MATERIAL FOR THIS TASK |
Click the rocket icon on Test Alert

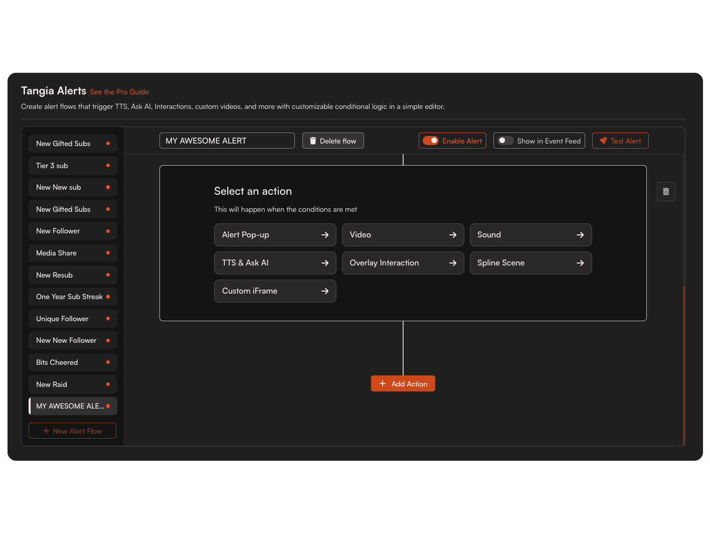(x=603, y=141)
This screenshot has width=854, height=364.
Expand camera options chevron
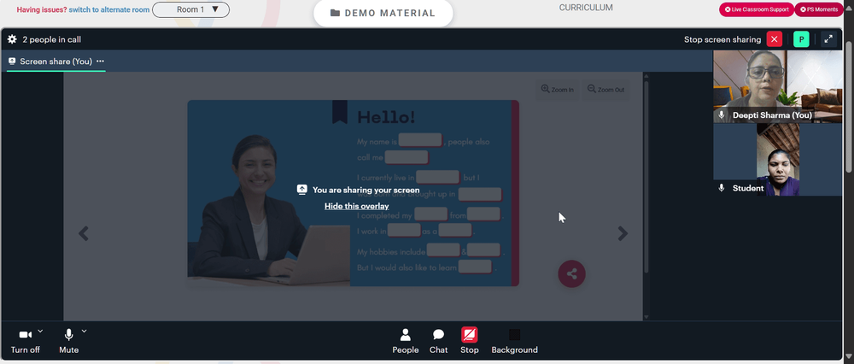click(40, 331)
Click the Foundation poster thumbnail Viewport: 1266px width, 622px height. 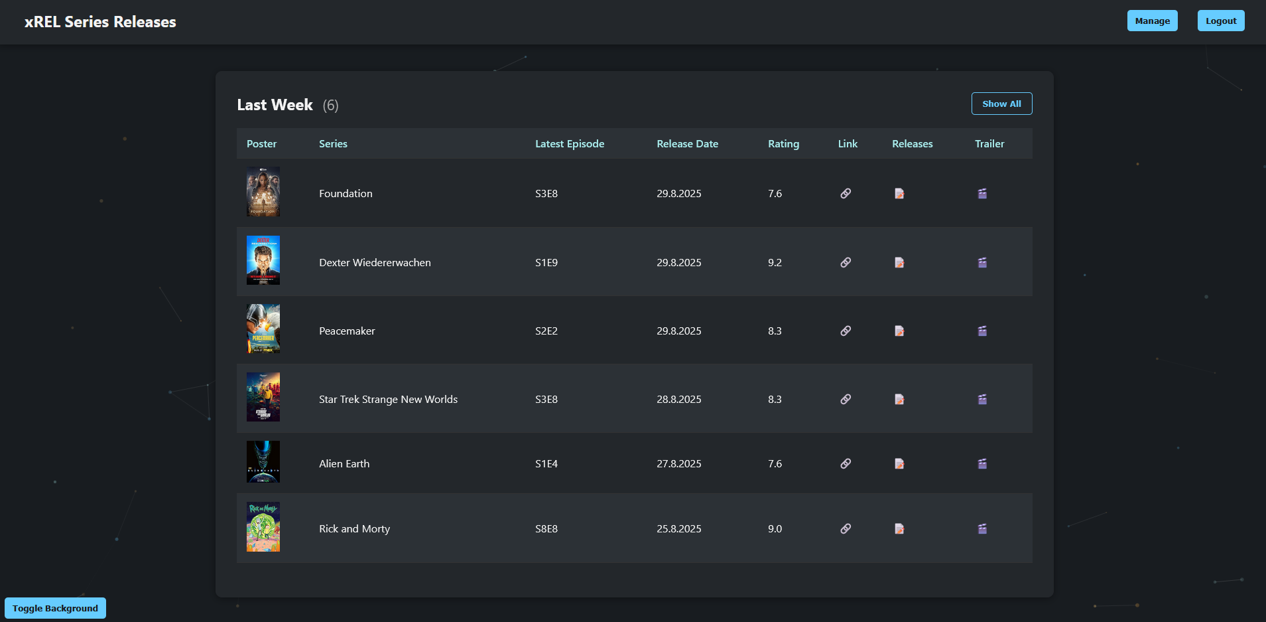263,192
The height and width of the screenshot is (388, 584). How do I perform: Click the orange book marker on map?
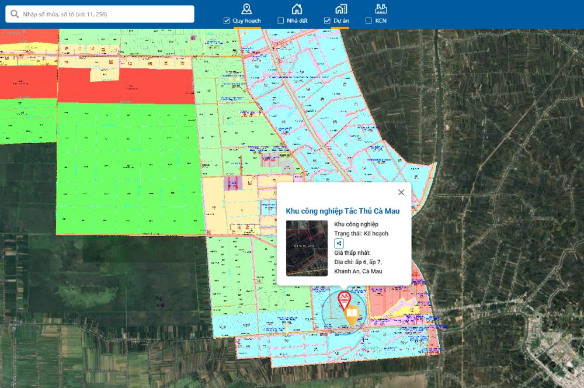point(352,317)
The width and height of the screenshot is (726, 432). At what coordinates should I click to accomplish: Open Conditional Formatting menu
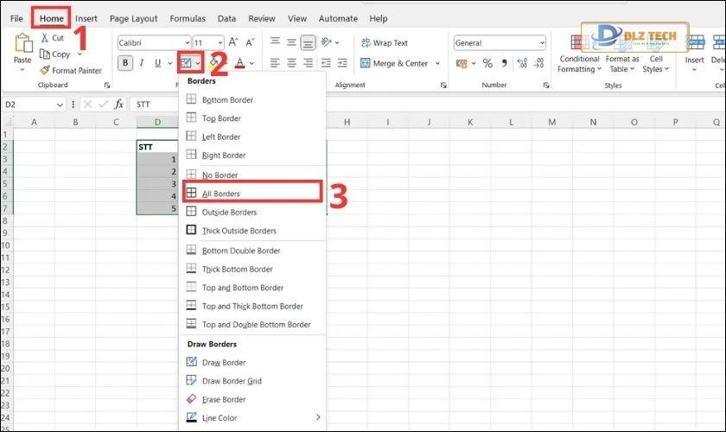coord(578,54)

WHAT NEEDS TO BE DONE |
Take the line containing "The width and" and all lines after it to the end of the data above, and reproduce them exactly, leaving out pictures. Nothing else belongs in the copy.

ANSWER SECTION |
The width and height of the screenshot is (726, 432). At what coordinates should I click to accomplish: Open Conditional Formatting menu
coord(578,54)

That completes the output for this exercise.